7. Tomato Paste
At 0.5 mg per cup, raw tomatoes contain very little iron. However, when dried or concentrated, they offer a much greater amount (33).
For instance, half a cup (118 ml) of tomato paste offers 3.9 mg of iron, or 22% of the RDI, whereas 1 cup (237 ml) of tomato sauce offers 1.9 mg, or 11% of the RDI (34, 35).
Sun-dried tomatoes are another iron-rich source, providing you with 1.3–2.5 mg per half cup, or up to 14% of the RDI (36, 37).
Tomatoes are also a great source of vitamin C, which helps increase iron absorption.

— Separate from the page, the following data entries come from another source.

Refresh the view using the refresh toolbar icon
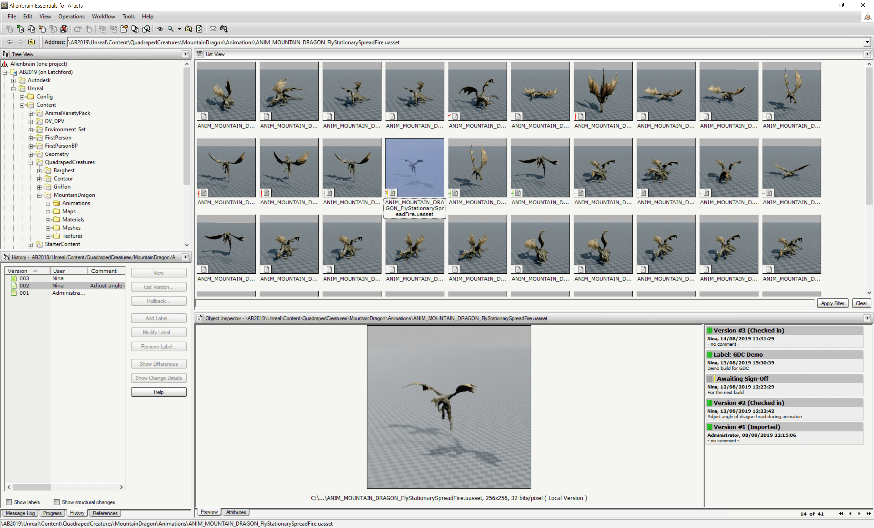Image resolution: width=874 pixels, height=528 pixels. pyautogui.click(x=199, y=29)
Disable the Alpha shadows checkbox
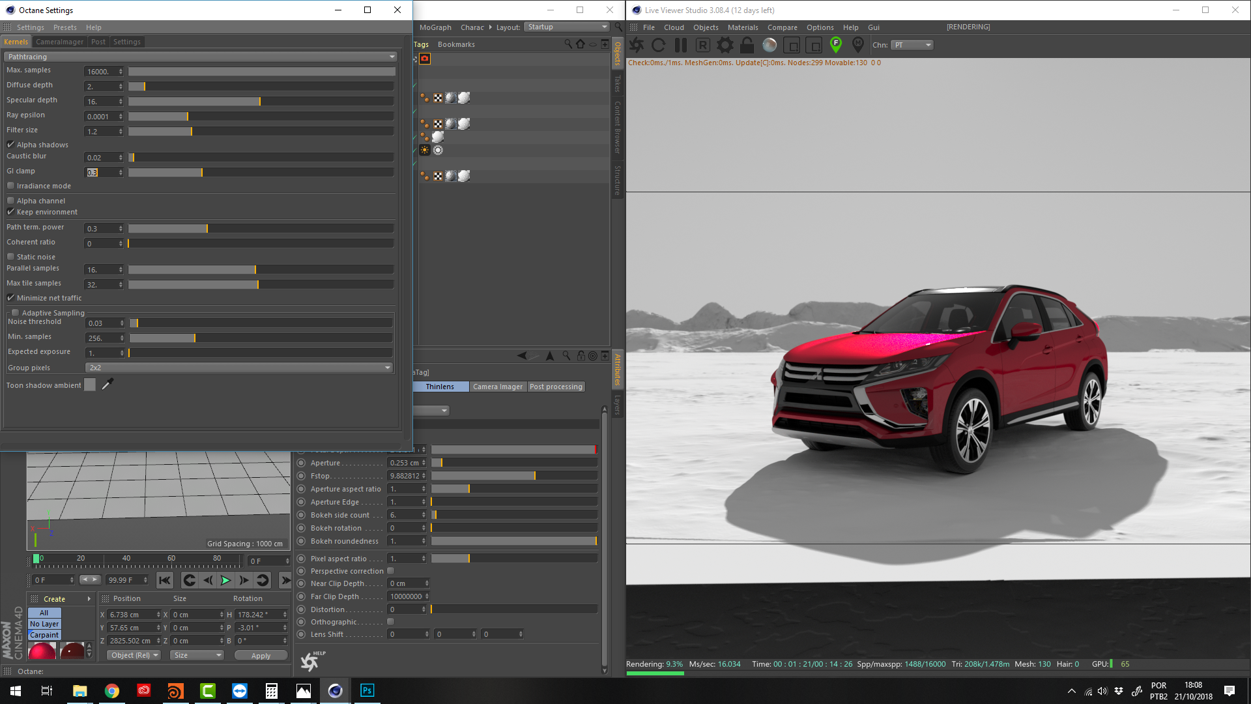1251x704 pixels. (11, 145)
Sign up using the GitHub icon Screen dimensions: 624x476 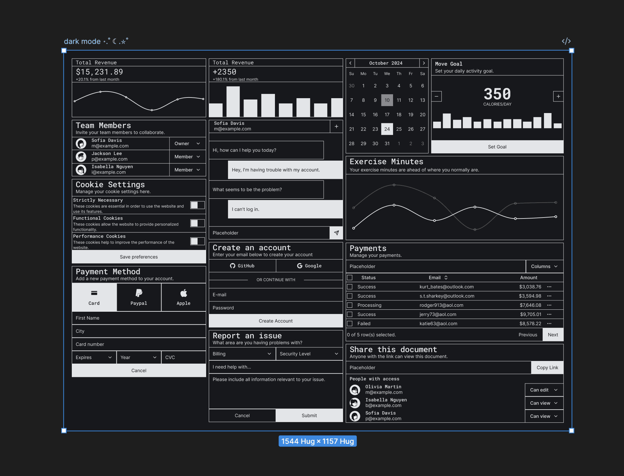(233, 266)
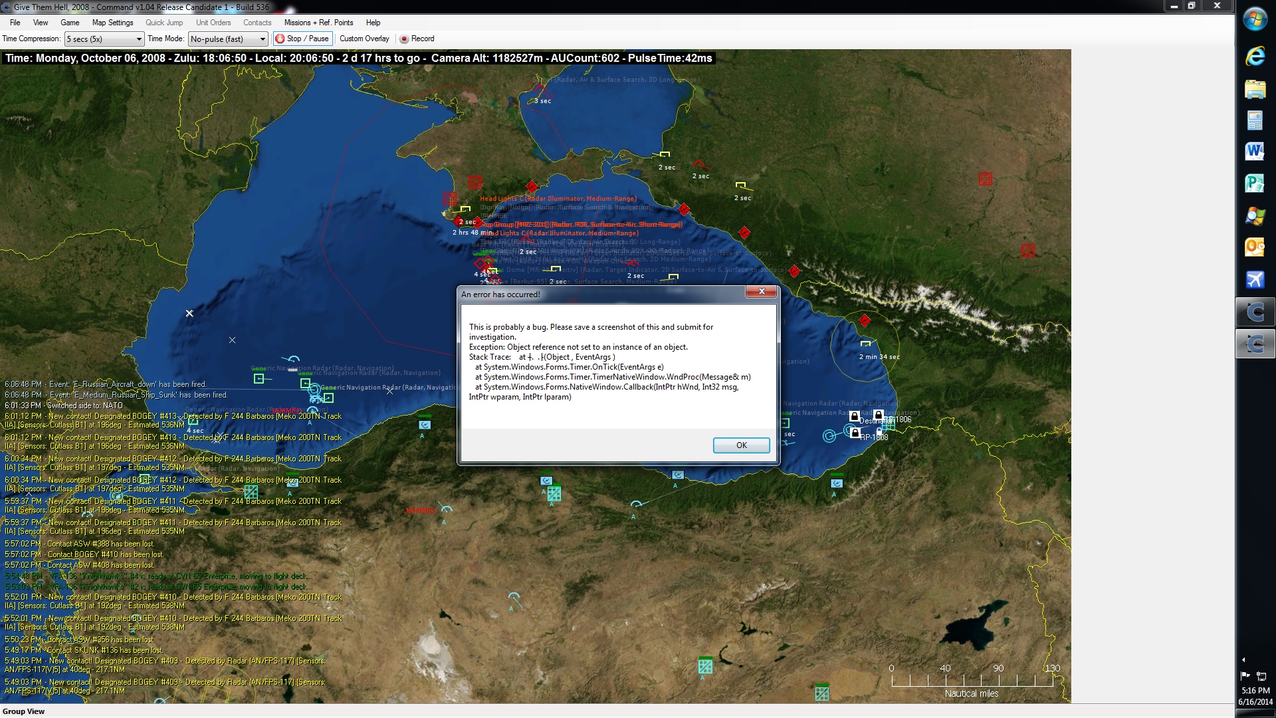Viewport: 1276px width, 718px height.
Task: Open Microsoft Word from the taskbar
Action: [1255, 152]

Moreover, they’re a great source of lycopene, an antioxidant linked to a reduced risk of sunburn (38, 39).
Potatoes contain significant amounts of iron, mostly concentrated in their skins.

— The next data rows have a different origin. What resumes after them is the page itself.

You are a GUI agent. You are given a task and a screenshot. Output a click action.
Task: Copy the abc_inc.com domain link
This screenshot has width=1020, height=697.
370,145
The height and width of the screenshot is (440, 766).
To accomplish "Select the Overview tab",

More specifically, one large, unpeeled potato (10.5 ounces or 295 grams) provides 3.2 mg of iron, which is 18% of the RDI. Sweet potatoes contain slightly less — around 2.1 mg for the same quantity, or 12% of the RDI (40, 41).
Potatoes are also a great source of fiber. Additionally, one portion can cover up to 46% of your daily vitamin C, B6 and potassium requirements.
Certain varieties of mushrooms are particularly rich in iron.
For instance, one cooked cup of white mushrooms contains around 2.7 mg, or 15% of the RDI (42).
Oyster mushrooms may offer up to twice as much iron, whereas portobello and shiitake mushrooms contain very little (43, 44, 45).
10. Palm Hearts
Palm hearts are a tropical vegetable rich in fiber, potassium, manganese, vitamin C and folate.
A lesser-known fact about palm hearts is that they also contain a fair amount of iron — an impressive 4.6 mg per cup, or 26% of the RDI (46).
This versatile vegetable can be blended into dips, tossed on the grill, incorporated into a stir-fry, added to salads and even baked with your favorite toppings.
SUMMARY:Vegetables often contain significant amounts of iron. Their generally large volume-to-weight ratio explains why eating them cooked may make it easier to meet your daily requirements.